Abstract The Electro-Fenton (EF) process is one of the promising advanced oxidation processes (AOPs) for environmental remediation. The H2O2 yield of EF process largely determines its performance on organic pollutants degradation. Conventional Pd-catalytic EF process generates H2O2 via the combination reaction of anodic O2 and cathodic H2. However, the relatively expensive catalyst limits its application. Herein, a hybrid Pd/activated carbon (Pd/AC)-stainless steel mesh (SS) cathode (PACSS) was proposed, which enables more efficient H2O2 generation. It utilizes AC, the support of Pd catalyst, as part of cathode for H2O2 generation via 2-electron anodic O2 reduction, and SS serve as a current distributor.
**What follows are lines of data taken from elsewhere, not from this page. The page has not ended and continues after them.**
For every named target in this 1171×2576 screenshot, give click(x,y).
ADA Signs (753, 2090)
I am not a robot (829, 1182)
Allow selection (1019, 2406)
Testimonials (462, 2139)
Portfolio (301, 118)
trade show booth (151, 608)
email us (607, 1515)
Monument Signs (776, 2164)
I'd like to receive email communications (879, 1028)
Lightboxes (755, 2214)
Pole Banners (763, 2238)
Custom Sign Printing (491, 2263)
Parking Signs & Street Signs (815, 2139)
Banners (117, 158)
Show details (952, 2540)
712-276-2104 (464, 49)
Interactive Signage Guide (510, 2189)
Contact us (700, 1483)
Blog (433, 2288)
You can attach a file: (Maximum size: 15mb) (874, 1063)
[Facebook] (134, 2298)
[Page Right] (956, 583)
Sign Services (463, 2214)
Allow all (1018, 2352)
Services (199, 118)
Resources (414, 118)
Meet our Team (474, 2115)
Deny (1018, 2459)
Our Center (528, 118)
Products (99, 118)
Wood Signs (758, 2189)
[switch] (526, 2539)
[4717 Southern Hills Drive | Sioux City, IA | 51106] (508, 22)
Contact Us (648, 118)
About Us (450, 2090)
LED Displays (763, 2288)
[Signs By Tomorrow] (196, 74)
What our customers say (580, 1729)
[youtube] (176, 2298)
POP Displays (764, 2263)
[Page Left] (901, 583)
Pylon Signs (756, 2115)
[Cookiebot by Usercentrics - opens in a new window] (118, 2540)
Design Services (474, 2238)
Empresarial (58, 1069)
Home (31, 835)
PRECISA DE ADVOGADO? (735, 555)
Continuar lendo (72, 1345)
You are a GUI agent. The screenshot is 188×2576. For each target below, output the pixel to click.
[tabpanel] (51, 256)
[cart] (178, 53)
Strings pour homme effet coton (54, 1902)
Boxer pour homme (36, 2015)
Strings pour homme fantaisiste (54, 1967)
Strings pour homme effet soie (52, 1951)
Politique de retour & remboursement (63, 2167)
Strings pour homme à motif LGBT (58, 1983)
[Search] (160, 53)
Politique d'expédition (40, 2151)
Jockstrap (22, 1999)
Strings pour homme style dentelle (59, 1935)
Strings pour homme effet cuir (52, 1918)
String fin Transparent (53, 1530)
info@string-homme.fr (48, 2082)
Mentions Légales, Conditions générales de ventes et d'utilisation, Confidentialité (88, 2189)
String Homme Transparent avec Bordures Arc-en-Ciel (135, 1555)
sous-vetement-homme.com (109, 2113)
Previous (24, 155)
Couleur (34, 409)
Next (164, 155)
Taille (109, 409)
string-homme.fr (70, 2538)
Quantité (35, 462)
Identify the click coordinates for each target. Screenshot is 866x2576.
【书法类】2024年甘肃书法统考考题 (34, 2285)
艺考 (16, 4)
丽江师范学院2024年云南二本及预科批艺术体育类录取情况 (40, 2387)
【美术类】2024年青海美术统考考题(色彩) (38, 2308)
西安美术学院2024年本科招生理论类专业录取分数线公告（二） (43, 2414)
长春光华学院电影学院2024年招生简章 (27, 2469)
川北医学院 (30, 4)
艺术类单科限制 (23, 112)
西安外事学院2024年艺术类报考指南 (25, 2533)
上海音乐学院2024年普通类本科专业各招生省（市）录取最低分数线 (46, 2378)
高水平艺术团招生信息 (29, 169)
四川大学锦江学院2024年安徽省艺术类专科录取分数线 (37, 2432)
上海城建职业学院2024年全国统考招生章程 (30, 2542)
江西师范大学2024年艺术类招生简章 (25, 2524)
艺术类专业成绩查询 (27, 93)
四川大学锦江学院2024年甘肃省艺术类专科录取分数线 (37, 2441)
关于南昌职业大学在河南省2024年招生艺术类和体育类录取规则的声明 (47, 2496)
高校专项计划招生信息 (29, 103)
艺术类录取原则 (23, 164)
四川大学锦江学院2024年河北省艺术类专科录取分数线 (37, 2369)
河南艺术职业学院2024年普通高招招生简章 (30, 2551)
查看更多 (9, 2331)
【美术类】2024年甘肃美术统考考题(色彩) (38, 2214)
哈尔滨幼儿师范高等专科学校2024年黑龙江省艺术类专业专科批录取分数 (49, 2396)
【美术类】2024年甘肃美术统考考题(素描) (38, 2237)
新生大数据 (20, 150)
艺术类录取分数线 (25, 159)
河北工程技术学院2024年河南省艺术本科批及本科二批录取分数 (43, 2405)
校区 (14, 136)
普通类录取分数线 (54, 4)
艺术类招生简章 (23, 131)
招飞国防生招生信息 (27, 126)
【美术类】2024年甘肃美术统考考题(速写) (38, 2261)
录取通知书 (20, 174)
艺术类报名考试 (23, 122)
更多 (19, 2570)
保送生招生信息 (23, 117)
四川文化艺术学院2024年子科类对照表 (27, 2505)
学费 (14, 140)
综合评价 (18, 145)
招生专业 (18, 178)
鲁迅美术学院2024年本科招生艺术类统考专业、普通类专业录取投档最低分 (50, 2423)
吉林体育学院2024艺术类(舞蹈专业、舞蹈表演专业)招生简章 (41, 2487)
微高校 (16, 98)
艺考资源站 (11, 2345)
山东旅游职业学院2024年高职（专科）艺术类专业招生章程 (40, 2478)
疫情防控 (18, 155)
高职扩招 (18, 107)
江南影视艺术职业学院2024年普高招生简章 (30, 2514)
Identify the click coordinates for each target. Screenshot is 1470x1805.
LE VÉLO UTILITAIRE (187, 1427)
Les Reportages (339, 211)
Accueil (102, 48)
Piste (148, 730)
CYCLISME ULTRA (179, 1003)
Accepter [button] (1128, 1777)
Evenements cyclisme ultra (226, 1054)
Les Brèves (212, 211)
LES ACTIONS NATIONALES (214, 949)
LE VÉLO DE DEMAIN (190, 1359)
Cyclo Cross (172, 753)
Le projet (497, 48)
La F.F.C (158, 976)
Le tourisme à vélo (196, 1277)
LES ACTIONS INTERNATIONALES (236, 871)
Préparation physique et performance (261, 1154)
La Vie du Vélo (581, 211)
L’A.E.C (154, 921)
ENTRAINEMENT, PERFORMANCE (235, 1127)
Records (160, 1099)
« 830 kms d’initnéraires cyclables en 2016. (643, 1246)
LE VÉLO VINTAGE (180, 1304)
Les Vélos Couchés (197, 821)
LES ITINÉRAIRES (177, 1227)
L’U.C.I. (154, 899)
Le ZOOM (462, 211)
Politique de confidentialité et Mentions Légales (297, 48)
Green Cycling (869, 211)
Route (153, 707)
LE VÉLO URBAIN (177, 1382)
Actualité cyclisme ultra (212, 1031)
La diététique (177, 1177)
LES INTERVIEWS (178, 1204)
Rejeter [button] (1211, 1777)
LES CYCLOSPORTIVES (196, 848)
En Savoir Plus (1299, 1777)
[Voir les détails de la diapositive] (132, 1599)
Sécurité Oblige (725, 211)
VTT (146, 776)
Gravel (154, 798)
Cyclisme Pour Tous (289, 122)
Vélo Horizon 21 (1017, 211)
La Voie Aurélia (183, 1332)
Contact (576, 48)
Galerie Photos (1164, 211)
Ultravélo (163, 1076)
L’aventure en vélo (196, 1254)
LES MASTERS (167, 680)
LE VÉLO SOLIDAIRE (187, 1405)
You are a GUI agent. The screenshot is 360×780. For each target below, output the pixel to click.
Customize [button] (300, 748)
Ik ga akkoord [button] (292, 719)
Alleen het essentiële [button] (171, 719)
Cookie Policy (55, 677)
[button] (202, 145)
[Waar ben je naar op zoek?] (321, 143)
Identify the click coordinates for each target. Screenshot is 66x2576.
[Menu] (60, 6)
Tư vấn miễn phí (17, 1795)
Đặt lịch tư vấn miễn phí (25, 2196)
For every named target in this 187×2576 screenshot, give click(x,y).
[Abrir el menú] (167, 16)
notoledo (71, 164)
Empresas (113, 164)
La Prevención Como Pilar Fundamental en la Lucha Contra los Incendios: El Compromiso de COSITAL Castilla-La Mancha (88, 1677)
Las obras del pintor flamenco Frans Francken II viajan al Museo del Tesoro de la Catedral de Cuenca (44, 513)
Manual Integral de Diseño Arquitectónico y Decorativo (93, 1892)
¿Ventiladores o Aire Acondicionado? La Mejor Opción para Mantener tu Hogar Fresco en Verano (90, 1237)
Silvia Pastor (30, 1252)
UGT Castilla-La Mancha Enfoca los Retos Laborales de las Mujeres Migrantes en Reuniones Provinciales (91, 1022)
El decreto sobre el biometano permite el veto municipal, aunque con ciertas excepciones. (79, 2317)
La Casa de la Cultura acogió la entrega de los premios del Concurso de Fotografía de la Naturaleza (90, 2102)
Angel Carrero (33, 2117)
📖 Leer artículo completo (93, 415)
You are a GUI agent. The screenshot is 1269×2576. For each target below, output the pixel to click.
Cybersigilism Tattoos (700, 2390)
Moreover, H2O2 could be catalytically decomposed upon AC to generate highly reactive ·OH, which avoids the use of Fe2+. Compared with conventional Pd catalyst, H2O2 concentration obtained by PACSS cathode is 248.2% higher, the O2 utilization efficiency was also increased from 3.2% to 10.8%. Within 50 min, 26.3%, 72.5%, and 94.0% H2O2 was decomposed by Pd, AC, and Pd/AC. Fluorescence detection results implied that Pd/AC is effective upon H2O2 activation for ·OH generation. Finally, iron-free EF process enabled by PACSS cathode was examined to be effective for reactive blue 19 (RB19) degradation. After continuous running for 10 cycles (500 min), the PACSS cathode was still stable for H2O2 generation, H2O2 activation, and RB19 degradation, showing its potential application for organic pollutants degradation without increase in the running cost.